-- Material for this task follows --

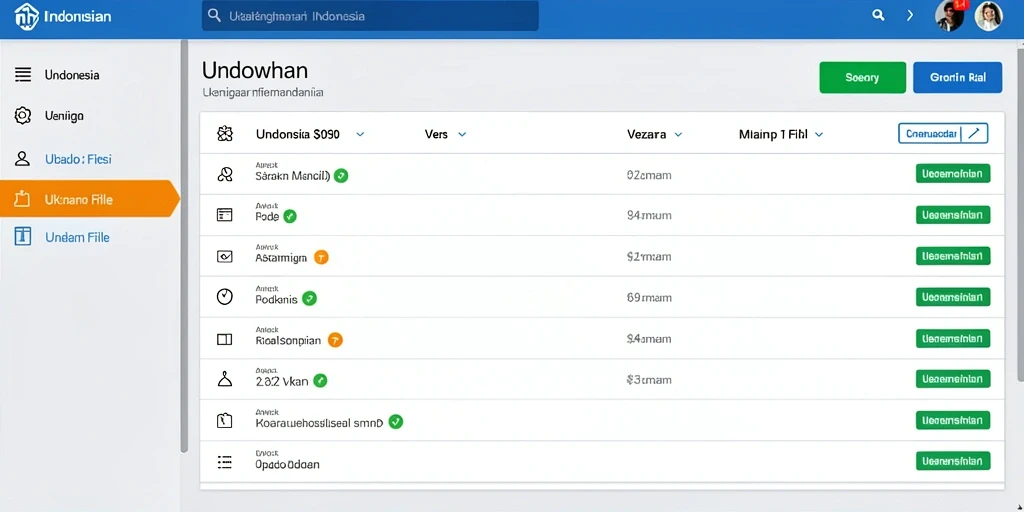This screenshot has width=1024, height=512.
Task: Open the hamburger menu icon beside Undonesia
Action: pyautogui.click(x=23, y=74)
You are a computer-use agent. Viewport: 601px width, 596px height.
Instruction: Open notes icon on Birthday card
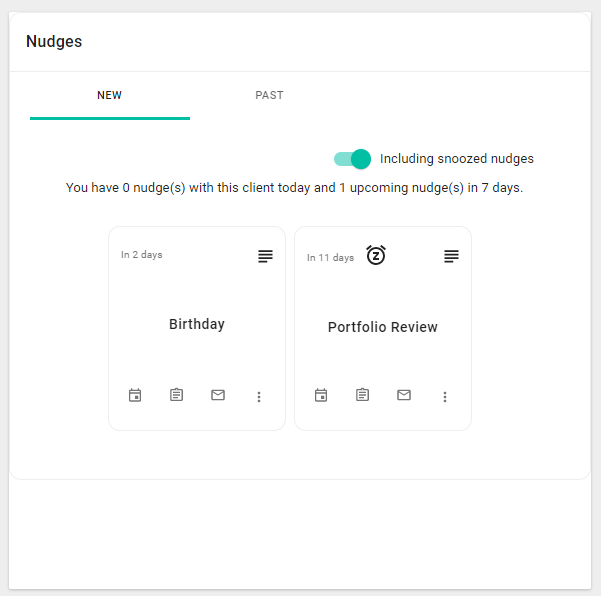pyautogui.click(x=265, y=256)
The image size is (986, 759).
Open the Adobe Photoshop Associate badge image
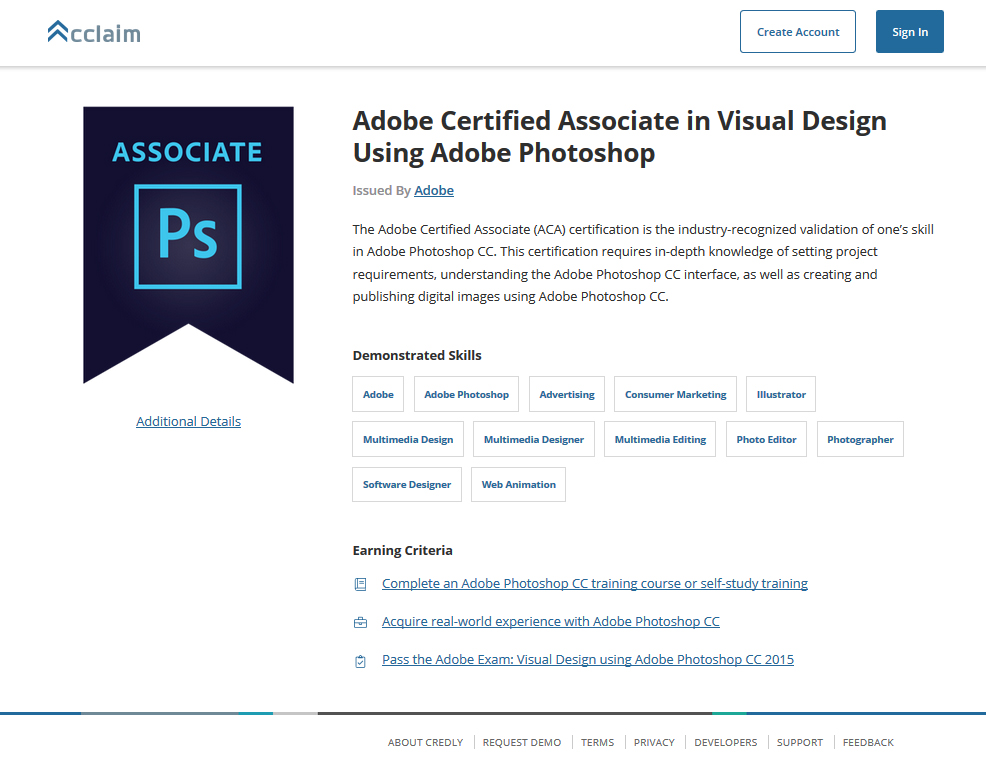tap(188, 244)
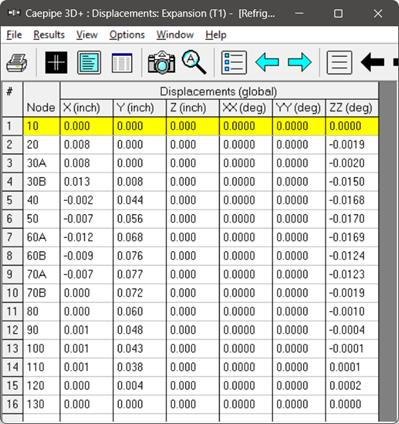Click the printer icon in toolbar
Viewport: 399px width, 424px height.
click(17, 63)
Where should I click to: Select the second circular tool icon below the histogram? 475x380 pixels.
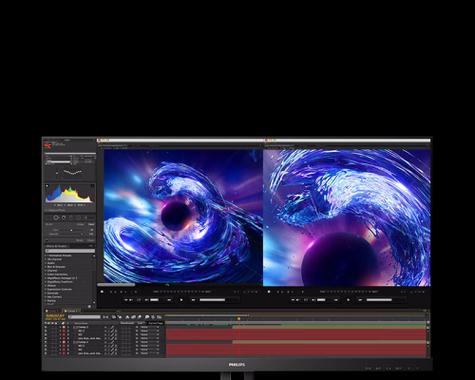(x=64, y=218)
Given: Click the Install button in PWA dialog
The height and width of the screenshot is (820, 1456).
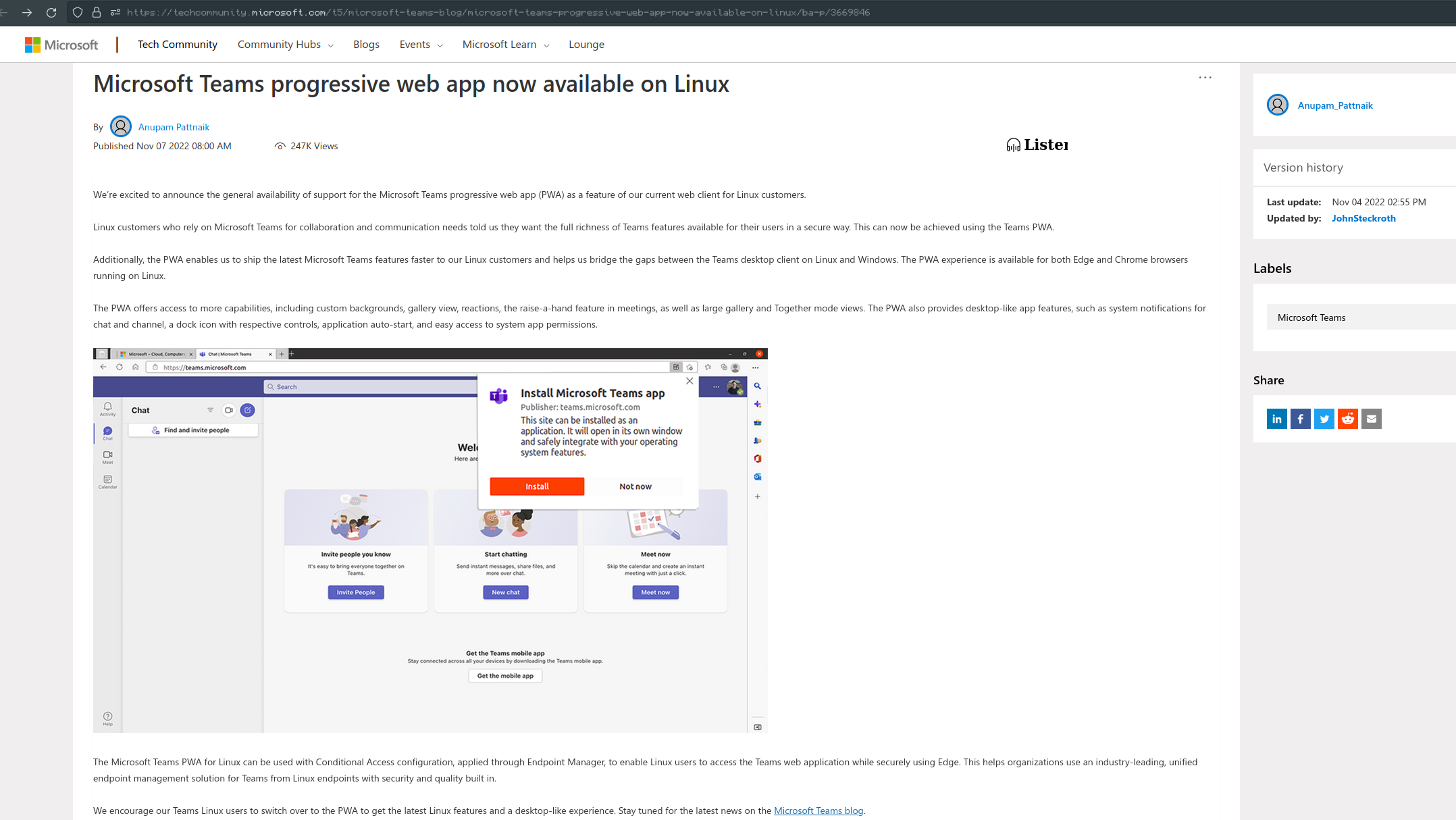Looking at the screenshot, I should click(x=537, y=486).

-- Material for this task concluded --
-- Material for this task follows --

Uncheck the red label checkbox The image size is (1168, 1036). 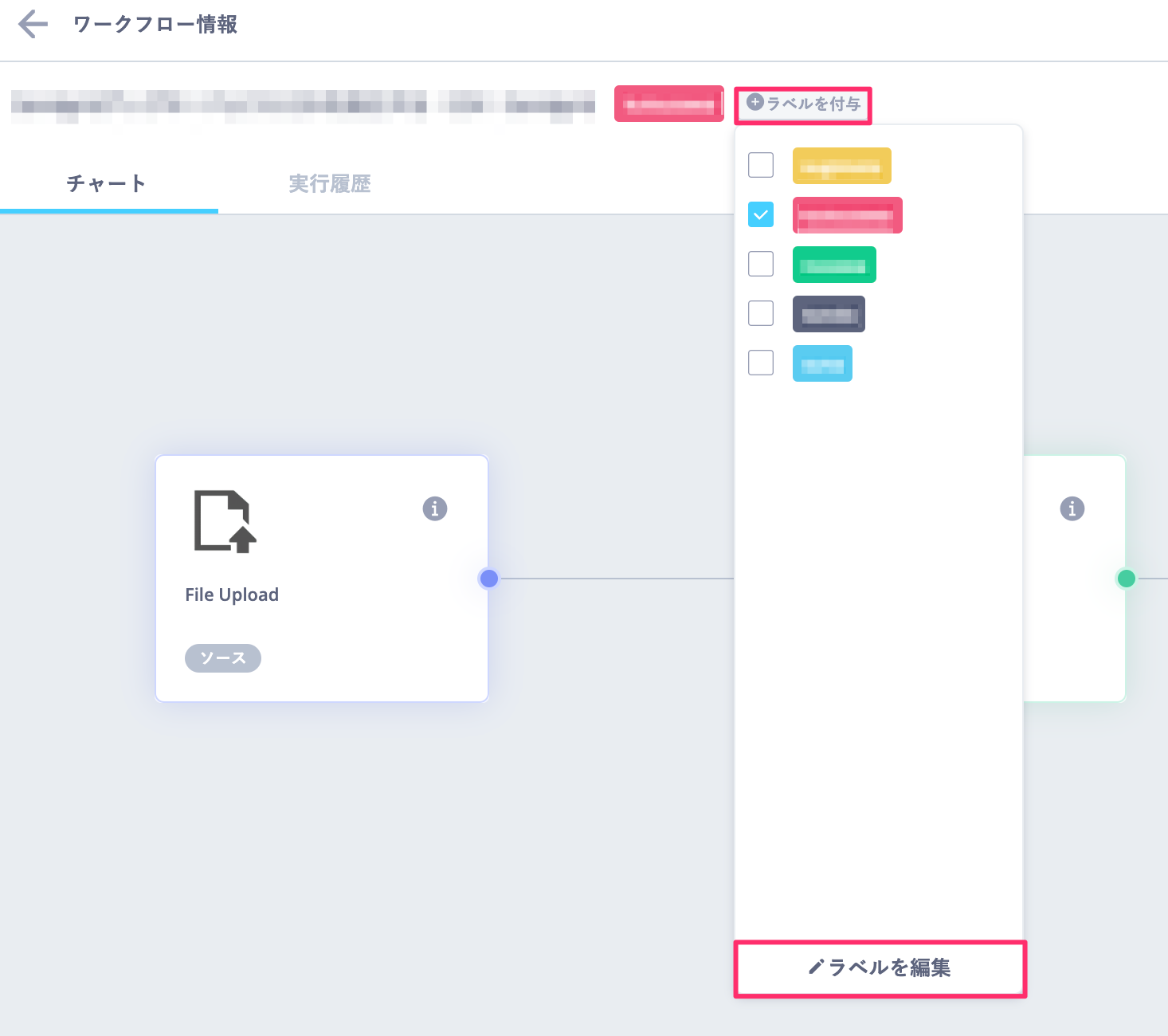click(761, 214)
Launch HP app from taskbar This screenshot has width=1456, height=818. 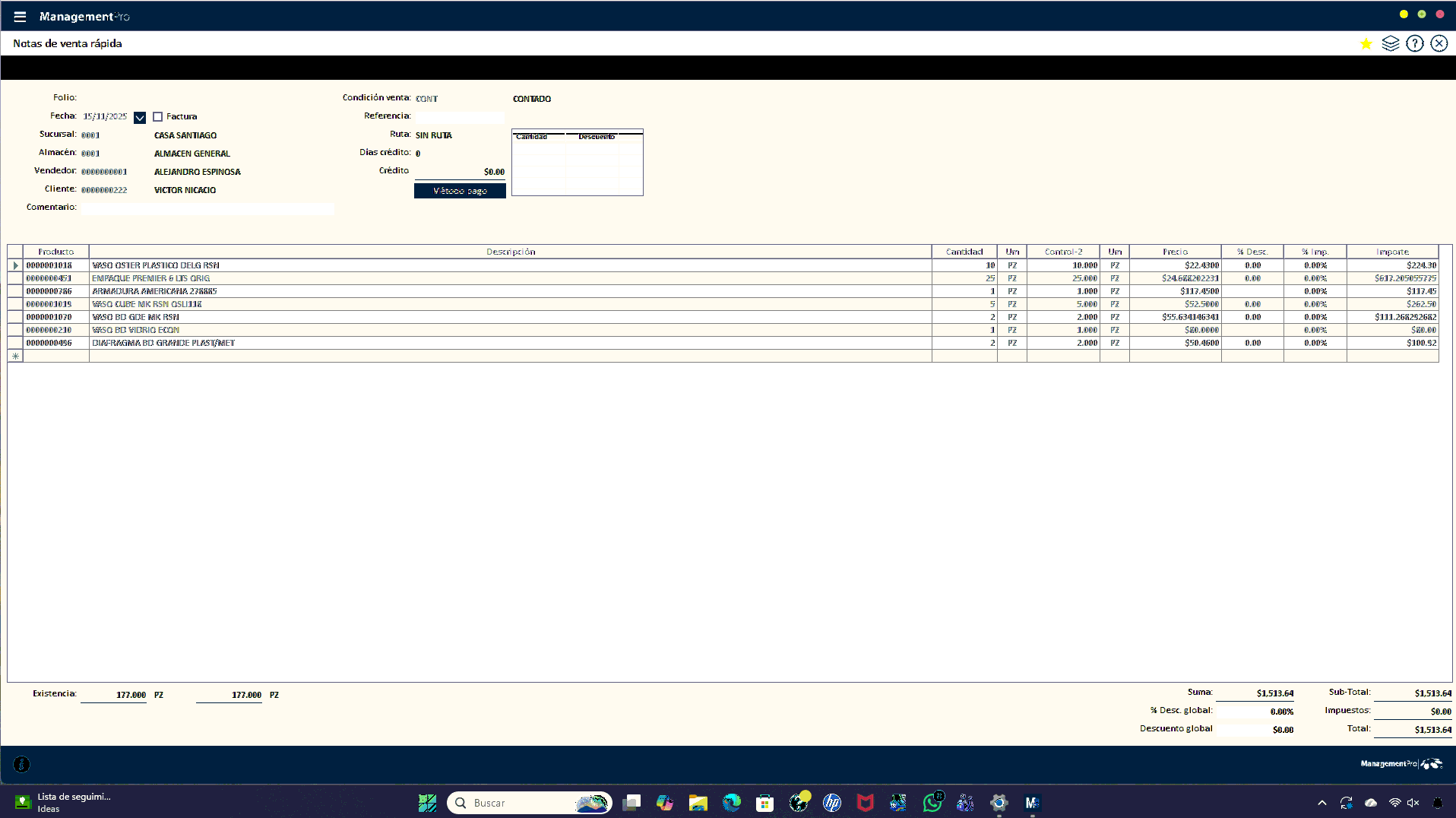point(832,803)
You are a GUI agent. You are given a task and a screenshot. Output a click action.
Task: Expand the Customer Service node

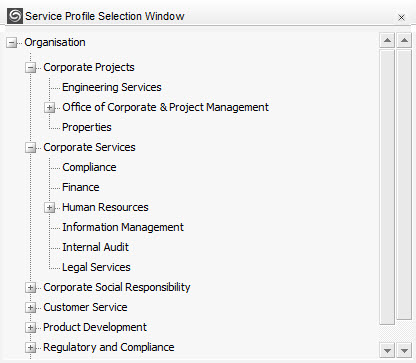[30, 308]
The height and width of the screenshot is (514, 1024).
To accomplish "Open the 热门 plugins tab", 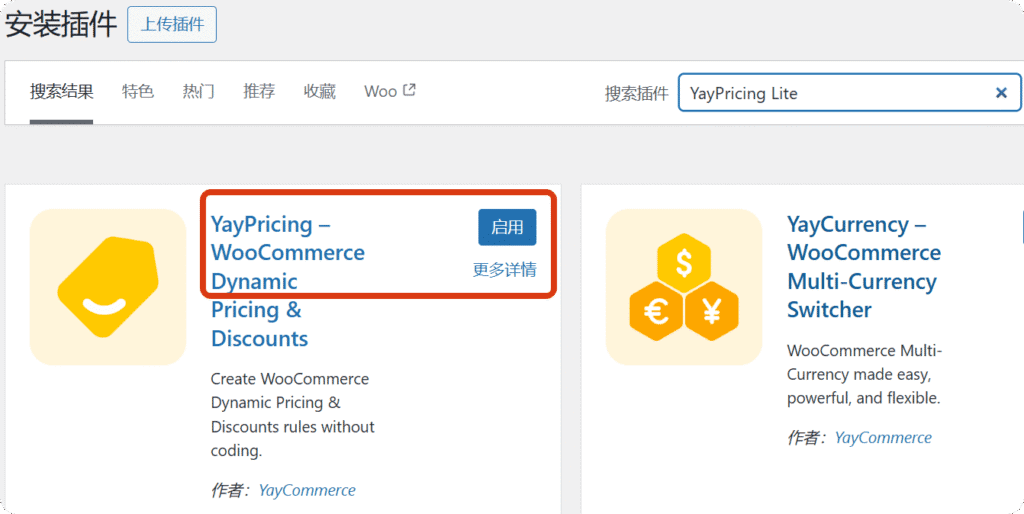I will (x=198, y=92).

-- Material for this task concluded --

- **Task statement**
Whenever a line in the entries above includes the word "agent", pull that line out.

- **Reply to the task**
You are a computer-use agent. Viewport: 601px width, 596px height.
You are a GUI agent. You are given a task and a screenshot. Output a click action.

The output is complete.